Marcus Kalle berichtete über die Erfahrungen beim Aufbau des Online-to-Print-Business bei NINO Druck und welche Veränderungen dieser mit sich gebracht hat. „Obility gewinnt bei uns immer mehr an Bedeutung und ist inzwischen unser Haupt-Daten-Streaming-Tool in Richtung Produktion“, so der Geschäftsführer der Druckerei, die im nächsten Jahr mit Web-to-Print die Umsatzgrenze von drei Millionen Euro knacken will. Kalle ermunterte seine Zuhörer, Kunden die IT-Dienstleistungen ihrer Unternehmen in Rechnung zu stellen. „Wir sollten künftig nicht mehr als Druckerei auftreten, sondern als IT-Dienstleister.“

Holger Aßhorn von der MEDIADRUCKWERK GRUPPE stellte in seinem Vortrag „Kybernetik im Sturm – Ganzheitliches Controlling ist ein kreativer Prozess, der mich begeistert“ auf kurzweilige und interessante Weise dar, wie ihm die E-Business Print-Plattform Obility Zahlen liefert, die sein Unternehmen für eine optimale Steuerung seiner Prozesse benötigt – und wie hier künftig seine Wünsche an Obility lauten.

Gegenseitig inspirieren, voneinander lernen
„Mir hat das Mix aus fachlichen Vorträgen und Präsentationen, die für das Alltagsleben sehr inspirierend waren, ausgesprochen gut gefallen“, zog Dirk Vetter, Geschäftsführer der Shirtfriends GmbH mit Sitz in München, seine Bilanz des Anwender- und Branchentreffens. Sein Unternehmen wird in Kürze auf einen von Obility programmierten B2B-Shop umsteigen, in dem namhafte Kunden aus unterschiedlichen Branchen zum Beispiel mit Logos, Slogans und anderen Elementen individualisierte Textilien wie hochwertige T-Shirts einkaufen.
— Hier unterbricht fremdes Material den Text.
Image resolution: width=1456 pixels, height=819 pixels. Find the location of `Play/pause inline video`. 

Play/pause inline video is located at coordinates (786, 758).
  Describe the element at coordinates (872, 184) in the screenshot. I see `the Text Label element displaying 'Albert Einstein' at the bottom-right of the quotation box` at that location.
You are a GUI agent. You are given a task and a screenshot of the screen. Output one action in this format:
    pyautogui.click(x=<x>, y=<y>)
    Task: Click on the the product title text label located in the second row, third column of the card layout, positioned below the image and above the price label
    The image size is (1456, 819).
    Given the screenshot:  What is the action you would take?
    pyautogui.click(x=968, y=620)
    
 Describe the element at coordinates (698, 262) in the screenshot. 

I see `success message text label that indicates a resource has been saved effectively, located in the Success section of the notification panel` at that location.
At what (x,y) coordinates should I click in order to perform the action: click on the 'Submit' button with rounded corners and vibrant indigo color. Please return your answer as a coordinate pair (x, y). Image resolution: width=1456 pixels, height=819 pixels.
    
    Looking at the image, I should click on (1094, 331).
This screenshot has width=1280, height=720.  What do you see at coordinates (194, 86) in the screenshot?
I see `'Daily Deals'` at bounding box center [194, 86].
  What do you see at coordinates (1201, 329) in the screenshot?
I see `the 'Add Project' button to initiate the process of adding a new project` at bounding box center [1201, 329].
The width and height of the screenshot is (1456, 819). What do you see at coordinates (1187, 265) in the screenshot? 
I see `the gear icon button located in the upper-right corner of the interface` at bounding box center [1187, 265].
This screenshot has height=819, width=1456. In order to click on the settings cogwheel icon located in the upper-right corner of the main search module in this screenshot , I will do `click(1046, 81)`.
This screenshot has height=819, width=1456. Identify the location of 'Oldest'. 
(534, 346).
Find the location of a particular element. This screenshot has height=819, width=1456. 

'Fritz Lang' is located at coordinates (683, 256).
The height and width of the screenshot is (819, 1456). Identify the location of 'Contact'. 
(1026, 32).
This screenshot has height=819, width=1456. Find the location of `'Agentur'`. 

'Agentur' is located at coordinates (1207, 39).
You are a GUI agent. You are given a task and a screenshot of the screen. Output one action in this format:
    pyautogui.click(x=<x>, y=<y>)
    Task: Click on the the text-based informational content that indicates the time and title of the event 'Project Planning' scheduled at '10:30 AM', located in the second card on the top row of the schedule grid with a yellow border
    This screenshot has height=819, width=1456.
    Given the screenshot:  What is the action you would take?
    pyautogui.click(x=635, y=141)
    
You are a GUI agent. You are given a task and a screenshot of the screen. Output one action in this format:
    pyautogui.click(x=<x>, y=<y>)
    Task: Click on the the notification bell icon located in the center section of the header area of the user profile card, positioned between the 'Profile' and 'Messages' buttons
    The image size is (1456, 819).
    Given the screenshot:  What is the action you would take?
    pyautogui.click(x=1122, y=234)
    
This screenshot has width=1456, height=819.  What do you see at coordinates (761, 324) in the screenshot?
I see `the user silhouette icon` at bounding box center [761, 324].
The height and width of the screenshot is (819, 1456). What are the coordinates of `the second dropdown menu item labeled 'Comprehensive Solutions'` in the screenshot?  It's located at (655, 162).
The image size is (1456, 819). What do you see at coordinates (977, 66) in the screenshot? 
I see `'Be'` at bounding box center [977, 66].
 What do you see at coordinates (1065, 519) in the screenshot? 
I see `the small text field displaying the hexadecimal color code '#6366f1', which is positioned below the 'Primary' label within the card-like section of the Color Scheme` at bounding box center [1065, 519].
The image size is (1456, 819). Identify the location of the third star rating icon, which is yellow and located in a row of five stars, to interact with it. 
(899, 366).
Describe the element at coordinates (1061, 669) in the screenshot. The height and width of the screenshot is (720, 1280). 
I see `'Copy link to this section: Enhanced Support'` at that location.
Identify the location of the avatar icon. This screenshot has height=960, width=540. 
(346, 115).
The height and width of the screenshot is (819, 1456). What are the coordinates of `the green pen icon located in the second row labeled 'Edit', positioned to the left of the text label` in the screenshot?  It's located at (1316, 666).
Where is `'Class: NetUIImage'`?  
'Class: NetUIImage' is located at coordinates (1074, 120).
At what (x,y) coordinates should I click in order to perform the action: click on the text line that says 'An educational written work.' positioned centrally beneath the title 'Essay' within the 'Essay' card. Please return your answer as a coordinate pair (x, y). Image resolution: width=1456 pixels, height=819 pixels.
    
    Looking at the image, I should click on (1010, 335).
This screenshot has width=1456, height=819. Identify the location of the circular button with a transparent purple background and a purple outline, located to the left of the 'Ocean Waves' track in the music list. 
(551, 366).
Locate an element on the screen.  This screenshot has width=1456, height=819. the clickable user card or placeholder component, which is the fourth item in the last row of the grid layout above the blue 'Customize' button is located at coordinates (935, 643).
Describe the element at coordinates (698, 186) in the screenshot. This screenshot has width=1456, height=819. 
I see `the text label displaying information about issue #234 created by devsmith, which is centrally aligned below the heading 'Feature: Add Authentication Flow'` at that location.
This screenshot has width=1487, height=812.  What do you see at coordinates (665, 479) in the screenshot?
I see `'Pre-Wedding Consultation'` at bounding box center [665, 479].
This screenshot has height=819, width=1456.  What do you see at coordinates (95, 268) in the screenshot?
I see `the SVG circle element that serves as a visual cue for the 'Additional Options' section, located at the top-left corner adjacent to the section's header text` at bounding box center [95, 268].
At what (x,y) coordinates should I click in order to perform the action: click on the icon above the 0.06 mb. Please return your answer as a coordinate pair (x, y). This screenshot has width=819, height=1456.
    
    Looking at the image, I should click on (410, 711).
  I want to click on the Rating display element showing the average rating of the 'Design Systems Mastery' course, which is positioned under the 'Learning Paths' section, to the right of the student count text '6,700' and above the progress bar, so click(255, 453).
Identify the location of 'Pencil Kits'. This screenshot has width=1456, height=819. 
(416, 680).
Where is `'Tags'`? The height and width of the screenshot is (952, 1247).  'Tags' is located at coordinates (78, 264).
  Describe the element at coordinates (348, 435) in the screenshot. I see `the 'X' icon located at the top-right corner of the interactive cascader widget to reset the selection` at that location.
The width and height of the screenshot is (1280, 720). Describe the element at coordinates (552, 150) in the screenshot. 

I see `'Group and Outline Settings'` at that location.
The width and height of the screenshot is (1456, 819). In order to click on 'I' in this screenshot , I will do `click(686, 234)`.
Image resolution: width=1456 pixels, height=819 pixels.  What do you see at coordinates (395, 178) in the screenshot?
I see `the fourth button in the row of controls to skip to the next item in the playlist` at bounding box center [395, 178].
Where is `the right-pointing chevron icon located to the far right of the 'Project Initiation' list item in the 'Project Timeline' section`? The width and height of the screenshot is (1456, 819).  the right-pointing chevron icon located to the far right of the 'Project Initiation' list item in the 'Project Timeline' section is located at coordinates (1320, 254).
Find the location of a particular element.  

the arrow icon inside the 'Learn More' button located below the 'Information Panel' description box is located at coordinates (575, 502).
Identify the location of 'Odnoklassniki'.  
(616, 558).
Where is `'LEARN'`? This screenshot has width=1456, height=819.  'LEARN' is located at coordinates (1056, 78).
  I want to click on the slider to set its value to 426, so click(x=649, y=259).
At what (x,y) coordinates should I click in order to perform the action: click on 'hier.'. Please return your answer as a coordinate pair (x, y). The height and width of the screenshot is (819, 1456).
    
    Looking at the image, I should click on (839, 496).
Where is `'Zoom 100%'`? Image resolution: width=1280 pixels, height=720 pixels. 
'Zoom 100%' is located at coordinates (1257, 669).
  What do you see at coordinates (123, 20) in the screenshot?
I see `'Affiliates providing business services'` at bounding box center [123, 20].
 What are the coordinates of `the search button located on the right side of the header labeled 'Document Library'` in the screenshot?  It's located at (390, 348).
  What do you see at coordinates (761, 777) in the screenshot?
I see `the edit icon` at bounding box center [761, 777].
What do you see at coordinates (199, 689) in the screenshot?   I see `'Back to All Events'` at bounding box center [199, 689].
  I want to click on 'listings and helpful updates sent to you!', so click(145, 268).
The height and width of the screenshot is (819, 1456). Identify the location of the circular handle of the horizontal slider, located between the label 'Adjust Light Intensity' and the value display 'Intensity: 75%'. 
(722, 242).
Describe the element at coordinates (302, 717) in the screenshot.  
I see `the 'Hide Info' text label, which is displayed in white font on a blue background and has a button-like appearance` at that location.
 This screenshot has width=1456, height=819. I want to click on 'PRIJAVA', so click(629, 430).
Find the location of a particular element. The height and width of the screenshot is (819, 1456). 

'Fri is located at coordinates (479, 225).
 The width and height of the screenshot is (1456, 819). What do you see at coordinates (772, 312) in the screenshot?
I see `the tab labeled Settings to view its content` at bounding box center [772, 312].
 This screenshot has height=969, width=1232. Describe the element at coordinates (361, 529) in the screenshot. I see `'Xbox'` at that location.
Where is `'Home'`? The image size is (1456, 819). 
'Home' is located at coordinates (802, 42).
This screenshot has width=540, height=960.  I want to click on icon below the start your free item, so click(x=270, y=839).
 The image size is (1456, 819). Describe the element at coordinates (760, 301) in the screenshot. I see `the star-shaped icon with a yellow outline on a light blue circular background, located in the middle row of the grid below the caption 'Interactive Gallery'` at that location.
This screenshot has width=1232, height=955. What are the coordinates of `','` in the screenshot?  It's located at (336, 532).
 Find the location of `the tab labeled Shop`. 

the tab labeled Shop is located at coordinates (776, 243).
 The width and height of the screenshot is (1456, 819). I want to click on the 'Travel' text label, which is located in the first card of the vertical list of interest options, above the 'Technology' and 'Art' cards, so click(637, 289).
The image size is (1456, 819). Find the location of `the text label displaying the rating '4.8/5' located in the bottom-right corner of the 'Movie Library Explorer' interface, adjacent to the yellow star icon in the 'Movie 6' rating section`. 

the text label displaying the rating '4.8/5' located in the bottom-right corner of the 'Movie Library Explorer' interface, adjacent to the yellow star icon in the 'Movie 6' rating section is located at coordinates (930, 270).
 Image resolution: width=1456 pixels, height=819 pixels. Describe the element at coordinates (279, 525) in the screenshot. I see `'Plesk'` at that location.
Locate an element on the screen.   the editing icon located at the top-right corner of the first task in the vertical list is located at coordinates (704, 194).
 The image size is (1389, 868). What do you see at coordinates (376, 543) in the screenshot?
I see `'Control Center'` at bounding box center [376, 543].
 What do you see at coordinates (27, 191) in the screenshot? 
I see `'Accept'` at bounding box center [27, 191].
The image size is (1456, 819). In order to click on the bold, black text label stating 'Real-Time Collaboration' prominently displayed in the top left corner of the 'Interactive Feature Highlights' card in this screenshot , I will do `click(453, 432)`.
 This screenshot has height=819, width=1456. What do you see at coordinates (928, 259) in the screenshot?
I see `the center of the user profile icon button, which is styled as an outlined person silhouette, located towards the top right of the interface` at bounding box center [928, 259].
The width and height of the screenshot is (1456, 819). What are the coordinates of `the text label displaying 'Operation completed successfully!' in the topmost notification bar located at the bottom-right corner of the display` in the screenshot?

Vor allem die Präsentation „Gemeinsam Glück gestalten – Wie wir uns gegenseitig inspirieren und voneinander lernen können“ von „Glücksministerin“ Gina Schöler und der Vortrag „Agilität und Kooperation: Wie wir als mittelständisches Unternehmen nachhaltige Innovation ermöglichen“ von Christian Wantia von der Rehms Druck GmbH aus Borken waren durchsetzt mit konkreten Anregungen, wie sich eine Arbeitswelt schaffen lässt, die leichter zu Erfolg und Glück führt.

Volker Priebs, Leitung E-Commerce bei Rehms Druck, sieht Obility mit seiner E-Business Print-Plattform auf einem guten Weg. „Wir freuen uns, dass wir jetzt auch unsere Lagerwirtschaft einschließlich digitalisierter Buchungen mit der neuen Lösung von Obility realisieren können. Es hat wieder Spaß gemacht, bei Obility Insight dabei zu sein. Das Networking während der Veranstaltung ist ohnehin immer nützlich.“ Gegenseitig inspirieren, voneinander lernen – so hieß das Motto der Veranstaltung auch in diesem Jahr.

„Die Vorträge waren in diesem Jahr besonders vielseitig. Natürlich ist es immer wieder sehr interessant, wie andere Druckdienstleister mit Obility arbeiten. Gleichermaßen spannend waren für mich die Anregungen und die Zahlen zur Studie zum Thema Online-Handel und -Marketing. Ich freue mich darauf, diese Informationen in unserem Unternehmen umzusetzen“, so Ingo Nowak, Geschäftsführender Gesellschafter der Druckerei Köller+Nowak GmbH aus Düsseldorf, die seit fünf Jahren auf Obility baut.